En este relato épico, los humillados y ofendidos despertaban de su letargo de indiferencia, ansiosos por participar en la venganza activa. Después de todo, ser pasivo estaba tan fuera de moda como los pantalones acampanados. ¡Qué drama, qué comedia, qué… espera, ¿Shakespeare dijo eso?

El distinguido Barbatruco, antes dueño y señor del universo conocido, decidía hacer una transición espectacular hacia la miseria autoimpuesta. Un paseo del titán al harapiento, un descenso a los abismos de sus propios caprichos. ¡Qué altruismo tan deslumbrante!

La lección moral susurraba que aquellos que prosperan a costa de los lamentos ajenos están destinados a toparse con un chupasangre aún más voraz en algún momento. Incluso los explotadores más hábiles no podían escapar de su propia factura kármica.

Pero, ¡deténganse todos! No se lancen a expropiar fábricas y finanzas. La respuesta era mucho más ingeniosa: buscar el tesoro que eclipsa todas las riquezas acumuladas en las sombras de las industrias y bancos. ¿No es grandioso dejar de forcejear por las sobras y embarcarse en la búsqueda del verdadero bling-bling?

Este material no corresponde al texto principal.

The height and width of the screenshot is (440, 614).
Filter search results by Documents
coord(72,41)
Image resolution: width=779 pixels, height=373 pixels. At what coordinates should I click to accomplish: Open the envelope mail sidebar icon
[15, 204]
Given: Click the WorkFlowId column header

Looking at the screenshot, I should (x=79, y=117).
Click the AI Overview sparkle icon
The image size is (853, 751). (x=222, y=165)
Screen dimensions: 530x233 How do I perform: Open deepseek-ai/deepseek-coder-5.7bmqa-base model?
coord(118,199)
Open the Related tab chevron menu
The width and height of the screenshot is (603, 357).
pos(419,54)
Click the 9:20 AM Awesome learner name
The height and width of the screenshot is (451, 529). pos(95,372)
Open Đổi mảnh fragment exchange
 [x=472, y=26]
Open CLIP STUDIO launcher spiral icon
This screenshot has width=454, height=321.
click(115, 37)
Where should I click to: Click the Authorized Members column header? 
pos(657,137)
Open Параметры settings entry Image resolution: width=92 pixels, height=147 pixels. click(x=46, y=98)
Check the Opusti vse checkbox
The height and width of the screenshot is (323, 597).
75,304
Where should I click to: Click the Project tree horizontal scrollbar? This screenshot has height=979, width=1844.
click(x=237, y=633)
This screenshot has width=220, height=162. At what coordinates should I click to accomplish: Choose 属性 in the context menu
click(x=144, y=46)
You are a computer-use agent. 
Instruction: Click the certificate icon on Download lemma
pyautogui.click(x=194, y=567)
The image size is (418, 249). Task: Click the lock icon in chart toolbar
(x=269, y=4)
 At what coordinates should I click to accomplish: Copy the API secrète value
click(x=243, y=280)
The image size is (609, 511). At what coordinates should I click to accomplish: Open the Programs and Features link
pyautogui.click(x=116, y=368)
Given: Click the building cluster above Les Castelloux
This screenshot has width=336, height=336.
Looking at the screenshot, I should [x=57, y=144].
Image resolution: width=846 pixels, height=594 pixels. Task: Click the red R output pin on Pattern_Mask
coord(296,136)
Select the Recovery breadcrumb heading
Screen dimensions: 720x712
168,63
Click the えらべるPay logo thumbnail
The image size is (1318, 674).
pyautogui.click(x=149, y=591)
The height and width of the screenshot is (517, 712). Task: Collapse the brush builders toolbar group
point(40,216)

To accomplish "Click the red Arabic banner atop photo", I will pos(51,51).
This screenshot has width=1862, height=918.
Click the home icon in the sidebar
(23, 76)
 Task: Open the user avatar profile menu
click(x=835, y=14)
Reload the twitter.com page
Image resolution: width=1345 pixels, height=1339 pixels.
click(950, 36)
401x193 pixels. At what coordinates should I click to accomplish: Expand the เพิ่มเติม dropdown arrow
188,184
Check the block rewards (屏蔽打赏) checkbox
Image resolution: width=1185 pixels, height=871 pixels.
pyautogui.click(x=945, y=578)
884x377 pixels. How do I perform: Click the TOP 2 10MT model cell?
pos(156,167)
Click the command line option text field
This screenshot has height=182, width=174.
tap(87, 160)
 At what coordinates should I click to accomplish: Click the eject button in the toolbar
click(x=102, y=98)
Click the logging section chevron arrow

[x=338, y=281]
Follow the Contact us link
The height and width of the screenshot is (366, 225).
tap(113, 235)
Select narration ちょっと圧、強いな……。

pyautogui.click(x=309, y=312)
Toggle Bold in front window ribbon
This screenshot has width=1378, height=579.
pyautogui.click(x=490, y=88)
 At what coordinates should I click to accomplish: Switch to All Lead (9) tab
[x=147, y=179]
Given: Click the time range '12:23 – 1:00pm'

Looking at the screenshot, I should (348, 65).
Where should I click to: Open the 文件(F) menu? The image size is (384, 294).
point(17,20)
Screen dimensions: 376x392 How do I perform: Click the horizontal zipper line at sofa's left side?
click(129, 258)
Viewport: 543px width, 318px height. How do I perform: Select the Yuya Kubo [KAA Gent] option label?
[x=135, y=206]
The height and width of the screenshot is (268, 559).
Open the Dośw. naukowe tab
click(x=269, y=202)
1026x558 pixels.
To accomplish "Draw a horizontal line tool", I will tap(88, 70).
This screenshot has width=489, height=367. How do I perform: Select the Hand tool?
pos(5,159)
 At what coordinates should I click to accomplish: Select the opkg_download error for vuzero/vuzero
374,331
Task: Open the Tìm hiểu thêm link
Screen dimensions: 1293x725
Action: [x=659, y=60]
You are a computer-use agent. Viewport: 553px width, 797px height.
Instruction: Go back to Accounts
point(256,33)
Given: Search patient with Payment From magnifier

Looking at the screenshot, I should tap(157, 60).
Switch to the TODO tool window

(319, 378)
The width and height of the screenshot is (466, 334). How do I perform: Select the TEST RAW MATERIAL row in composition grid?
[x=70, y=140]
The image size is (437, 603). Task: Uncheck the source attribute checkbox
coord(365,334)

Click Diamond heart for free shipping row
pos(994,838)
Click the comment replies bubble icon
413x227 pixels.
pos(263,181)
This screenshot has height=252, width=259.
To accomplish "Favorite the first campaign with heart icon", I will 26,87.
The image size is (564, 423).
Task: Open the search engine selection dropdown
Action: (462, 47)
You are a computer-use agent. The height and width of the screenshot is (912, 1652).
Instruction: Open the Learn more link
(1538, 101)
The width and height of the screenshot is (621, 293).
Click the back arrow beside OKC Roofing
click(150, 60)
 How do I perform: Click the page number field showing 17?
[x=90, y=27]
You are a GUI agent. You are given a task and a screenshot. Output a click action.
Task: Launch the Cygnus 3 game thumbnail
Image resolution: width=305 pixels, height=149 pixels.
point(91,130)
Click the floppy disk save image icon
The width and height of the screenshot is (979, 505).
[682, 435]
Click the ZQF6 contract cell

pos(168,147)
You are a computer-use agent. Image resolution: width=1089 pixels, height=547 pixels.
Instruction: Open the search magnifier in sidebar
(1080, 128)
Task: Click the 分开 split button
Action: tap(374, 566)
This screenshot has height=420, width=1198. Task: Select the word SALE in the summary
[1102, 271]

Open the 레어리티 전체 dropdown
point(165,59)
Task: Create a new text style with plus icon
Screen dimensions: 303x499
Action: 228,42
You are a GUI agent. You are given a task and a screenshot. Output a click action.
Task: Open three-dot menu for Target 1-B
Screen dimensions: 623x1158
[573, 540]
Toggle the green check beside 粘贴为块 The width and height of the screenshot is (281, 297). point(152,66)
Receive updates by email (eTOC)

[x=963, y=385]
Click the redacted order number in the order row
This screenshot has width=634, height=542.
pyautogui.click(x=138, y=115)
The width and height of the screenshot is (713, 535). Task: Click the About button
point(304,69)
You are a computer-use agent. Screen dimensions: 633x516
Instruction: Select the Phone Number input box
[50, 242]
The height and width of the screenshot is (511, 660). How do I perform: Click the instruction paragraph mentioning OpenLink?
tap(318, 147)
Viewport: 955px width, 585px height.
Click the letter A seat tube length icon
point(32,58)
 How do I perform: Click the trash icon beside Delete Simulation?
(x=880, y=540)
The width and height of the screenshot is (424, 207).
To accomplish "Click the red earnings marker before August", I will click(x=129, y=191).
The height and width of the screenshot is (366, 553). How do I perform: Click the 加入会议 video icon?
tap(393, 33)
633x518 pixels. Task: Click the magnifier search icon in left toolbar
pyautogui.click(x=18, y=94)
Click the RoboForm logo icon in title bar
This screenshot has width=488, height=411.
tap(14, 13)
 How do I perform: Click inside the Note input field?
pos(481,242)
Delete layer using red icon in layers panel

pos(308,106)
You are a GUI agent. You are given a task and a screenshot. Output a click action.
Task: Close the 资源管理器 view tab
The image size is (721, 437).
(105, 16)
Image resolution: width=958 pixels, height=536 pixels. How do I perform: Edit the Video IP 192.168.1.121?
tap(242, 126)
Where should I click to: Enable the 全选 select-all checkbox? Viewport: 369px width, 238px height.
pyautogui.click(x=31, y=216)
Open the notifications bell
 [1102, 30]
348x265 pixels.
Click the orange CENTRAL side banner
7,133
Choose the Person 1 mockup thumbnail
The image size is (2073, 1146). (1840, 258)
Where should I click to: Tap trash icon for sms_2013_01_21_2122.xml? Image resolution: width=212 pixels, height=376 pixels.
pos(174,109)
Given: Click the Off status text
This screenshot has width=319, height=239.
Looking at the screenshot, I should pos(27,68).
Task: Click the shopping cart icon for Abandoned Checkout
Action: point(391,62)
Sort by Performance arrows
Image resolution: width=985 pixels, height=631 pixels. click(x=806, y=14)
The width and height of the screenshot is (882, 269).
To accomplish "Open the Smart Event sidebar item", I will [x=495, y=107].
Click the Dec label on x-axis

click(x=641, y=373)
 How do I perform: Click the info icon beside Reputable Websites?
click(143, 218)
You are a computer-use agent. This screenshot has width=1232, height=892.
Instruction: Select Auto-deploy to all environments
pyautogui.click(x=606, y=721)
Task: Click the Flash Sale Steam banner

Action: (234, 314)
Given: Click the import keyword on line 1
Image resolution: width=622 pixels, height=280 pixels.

Esta magistral exposición nos arrancaba del tedioso escenario socioeconómico para sumergirnos de lleno en el hipnotizante universo de los cuentos, donde el tesoro es el monarca y la redistribución es simplemente un bufón mal pagado. ¿Quién necesita ciencia económica cuando puedes poseer un mapa del país de las maravillas y un baúl repleto de monedas que relumbran?

Suena como un drama de tercera, ¿no es así? Un banquete de egos inflados y teatralidad hiperbólica. La crítica económica disfrazada de cuento de hadas, como si el dinero fuera el elixir de la eternidad. ¿Quién necesita juramentos cuando se puede tener satisfacción personal a medida?

Y así, el intrépido Conde Barbatruco, con su sagacidad maestra y su capacidad para torcer los destinos a su antojo, nos conduce a través de un carrusel de absurdos. Abandona la causa noble, esa aburrida cruzada por la justicia, y se sumerge en un baño de autocomplacencia, como si la venganza fuera el perfume de moda en la alta sociedad. ¿Quién necesita juramentos cuando se puede tener satisfacción personal a medida?

El lector perspicaz, aquel que no se deja engañar por las ilusiones románticas, se apega al empecinado, al que abandona la cárcel con sed de venganza, aferrándose a la ira como si fuera una bebida exclusiva en un club de élite. Este individuo valora los sueños de Fidel Castro en las tardes habaneras, leyendo El Conde de Montecristo como si fuera el último chisme de la jet set. ¡Ah, qué ironía, qué moraleja tan retorcida para aquellos que buscan redención en un mundo de intrigas y falsas aspiraciones!

Y así, la Cuba totalitaria dirigida por el Conde Barbatruco se revela como un final digno de una novela, pero qué distorsión tan exquisita. ¡Oh, la maravillosa obsesión literaria cubana!